8.5   No warranty shall be accepted by the Provider if the Provider on request of the Customer delivers goods before tests subject to an agreement between the Provider and the Customer regarding the delivered goods have been carried out.

 

9. Reservation of Title

9.1       Goods delivered remain the property of the Supplier until the complete payment of all receivables from the business relationship between the Supplier and the Customer. The addition of individual receivables to an open invoice as well as the recognition of such balance does not affect the reservation of title.

9.2       The Customer is entitled to sell the goods to third parties in the ordinary course of business before complete payment has been made.
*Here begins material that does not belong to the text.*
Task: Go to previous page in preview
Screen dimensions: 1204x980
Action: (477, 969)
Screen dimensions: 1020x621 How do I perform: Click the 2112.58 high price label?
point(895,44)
The Customer is not permitted, however, to pledge the goods or transfer them as security. The resale of goods that have not been paid for can be prohibited by the Supplier for good cause, in particular default in payment. Resale is excluded should an application for the initiation of insolvency proceedings have been made or should payments have been suspended.
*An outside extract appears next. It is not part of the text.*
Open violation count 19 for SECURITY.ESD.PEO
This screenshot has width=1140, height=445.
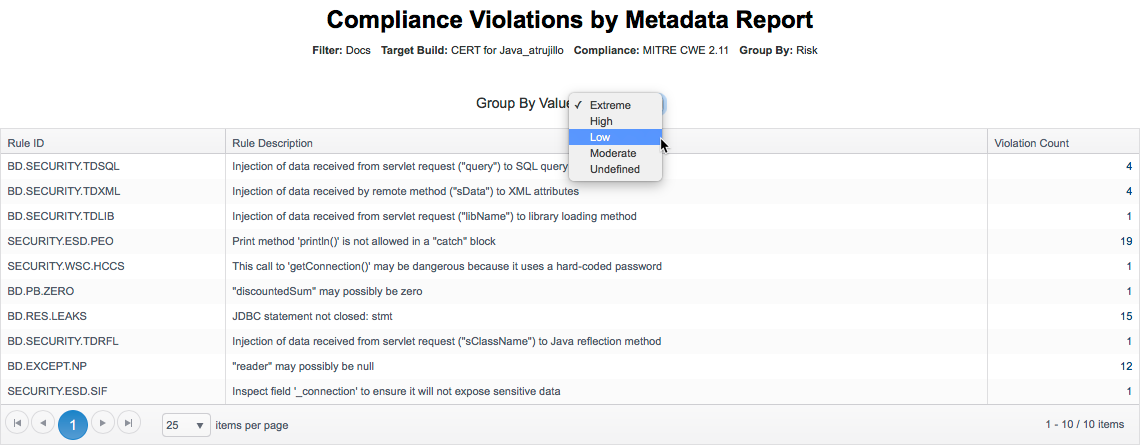(1125, 241)
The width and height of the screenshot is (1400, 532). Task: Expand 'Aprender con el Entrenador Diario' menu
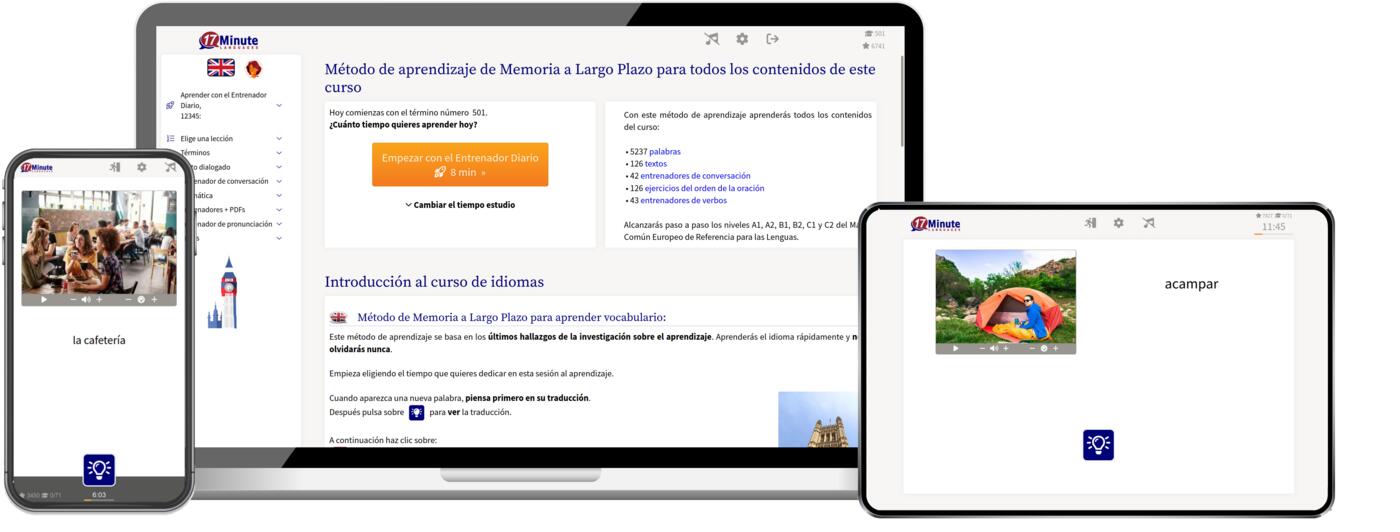click(x=279, y=105)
9.3       The Customer may rework or process the goods subject to the retention of title or combine and mix them with other items within the normal course of business.

9.4       In the event of the goods subject to the retention of title being combined, mixed, processed or reworked, the Supplier shall be co-owner of the new item together with the Customer and/or further suppliers of the Customer where appropriate, to the proportion of the outstanding invoice amount of the Supplier’s delivery of the total value of the new item.

9.5       In the event of resale in accordance with Clause 9.2 of the goods subject to the retention of title in their original form or in a form that resulted following modification in accordance with Clause 9.3, the Customer assigns any receivables due to it from its purchaser. The Supplier accepts the assignment as conditional payment. The assignment extends to the Customer’s current account balance claims, provided that the Customer has or will bill its receivables through an open account relationship with its purchaser.

9.6       Until revocation, the Customer remains entitled to collect the receivables assigned to the Supplier. It is not permitted, however, to dispose of these, such as through assigning or pledging them, up to the amount of the receivables assigned to the Supplier. The Supplier’s authorisation to collect the assigned receivables itself remains unaffected. The Supplier is only entitled to do so in the event of authorisation being revoked, however. This is the case in particular, however, should the Customer be in default of payment or should the Supplier have reasonable cause for no longer being able to or not meeting his payment obligations. At the request of the Supplier at any time, the Customer undertakes to provide the name, designation and address of its purchaser who holds the goods subject to the retention of title or goods and to inform this party of the assignment.

9.7       The assignment is up to the amount of the invoiced value of the goods disposed of.

9.8       At the customer’s request, the Supplier is obliged to release the securities due to it insofar as its realisable value exceeds the value of its outstanding receivables to the Purchaser by more than 20%. The Supplier may select the securities to be released, however.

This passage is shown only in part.